UCLA shoots 65.7% and keeps zone defense working to bounce back from a tough overtime loss.

January 31, 2010|By Chris Foster

Reporting from Corvallis, Ore. — The sights and sounds of relief were apparent for UCLA on Saturday.

There was Reeves Nelson's exclamation-point dunk with one second left, capping the 62-52 victory over Oregon State.

"It had been a frustrating game," Nelson said. "I guess I took it out on the rim."

There were the hoots and hollers in the locker room at Gill Coliseum afterward, an emotional pendulum swing from Thursday's long faces after the Bruins blew a 13-point first-half lead in an overtime loss to Oregon.

"This was a big relief coming back today," forward Nikola Dragovic said. "We were counting on winning against Oregon. We had the lead and lost. It hurt."

There was Coach Ben Howland's mathematical assessment on the by-the-numbers way the Bruins (10-11 overall, 5-4 in Pacific 10 Conference) can be successful the rest of the season.

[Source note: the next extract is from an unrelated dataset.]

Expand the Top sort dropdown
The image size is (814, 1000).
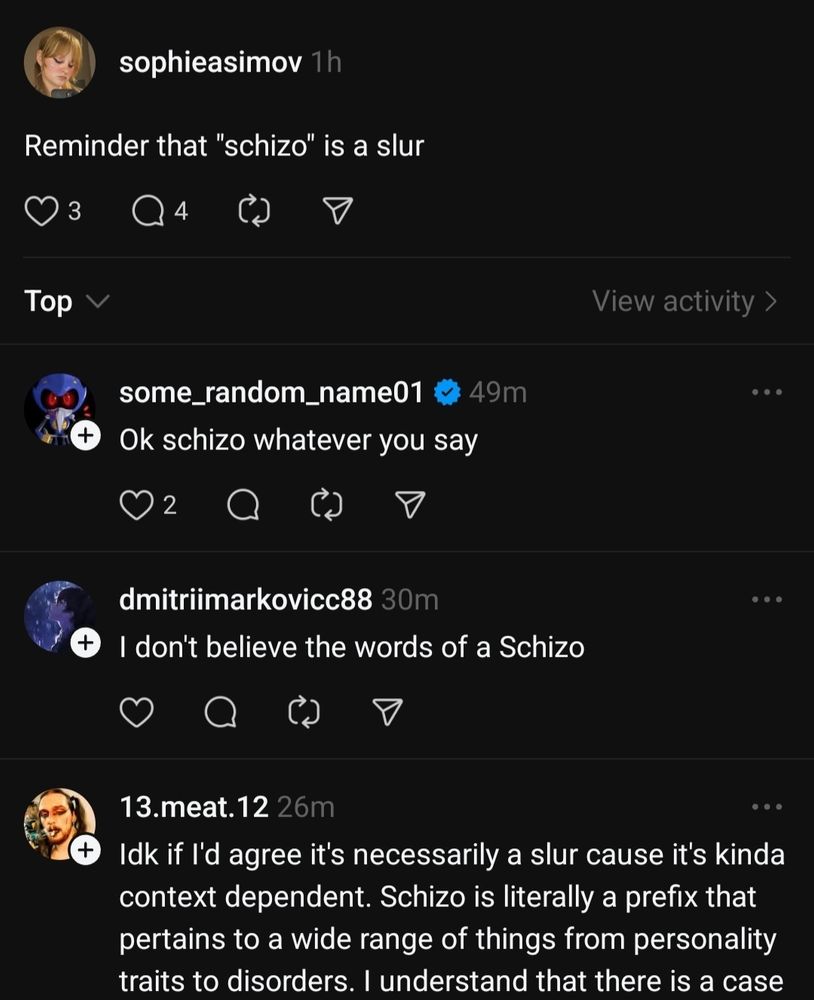click(66, 301)

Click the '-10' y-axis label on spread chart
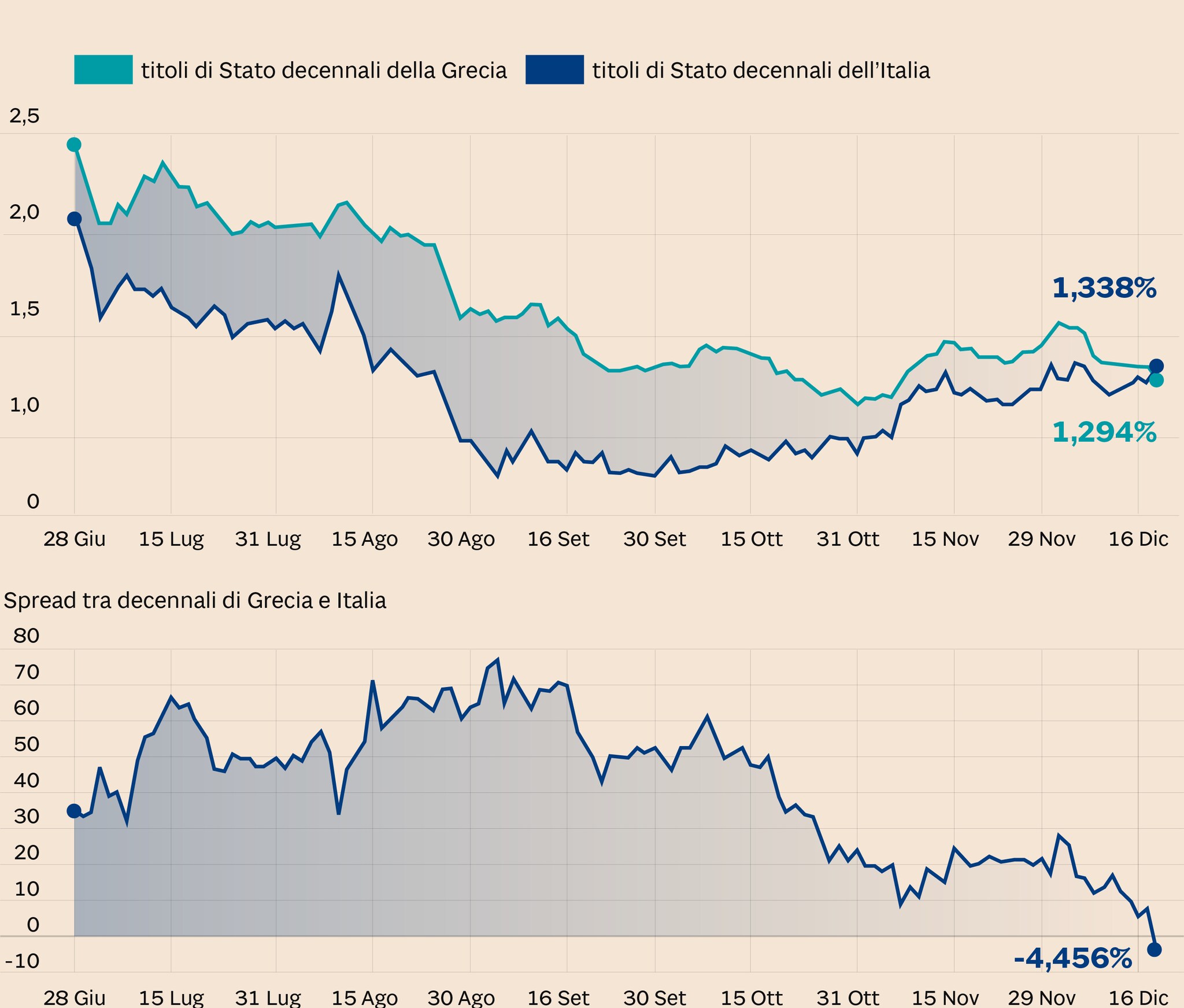coord(23,961)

"If you're going to be really competitive, you need to win all your home games. We've already lost two, and you need to split on the road," Howland said. "We got another split on the road, which is very hard in this league, and that's big."

However you frame it, there was no way to undersell the moment from the Bruins' perspective.

UCLA could be one game out of first place if California loses to Arizona today, just two days after slipping to within one game of last place. But that's the Pac-10 this season, and a reason the Bruins have hope.

"I have never seen this conference like this, certainly not since I've been here," guard Michael Roll said. "So we can move forward."

First the Bruins had to weather an annoying-like-your-little-brother Oregon State team.

The Beavers' 1-3-1 trapping zone forced 20 turnovers and had UCLA staring at a possible 0-for-Oregon swing.

From the start, this one was sloppy, with eight seconds of a rugby exhibition after the opening tip, ending with a re-jump after no one could gain possession.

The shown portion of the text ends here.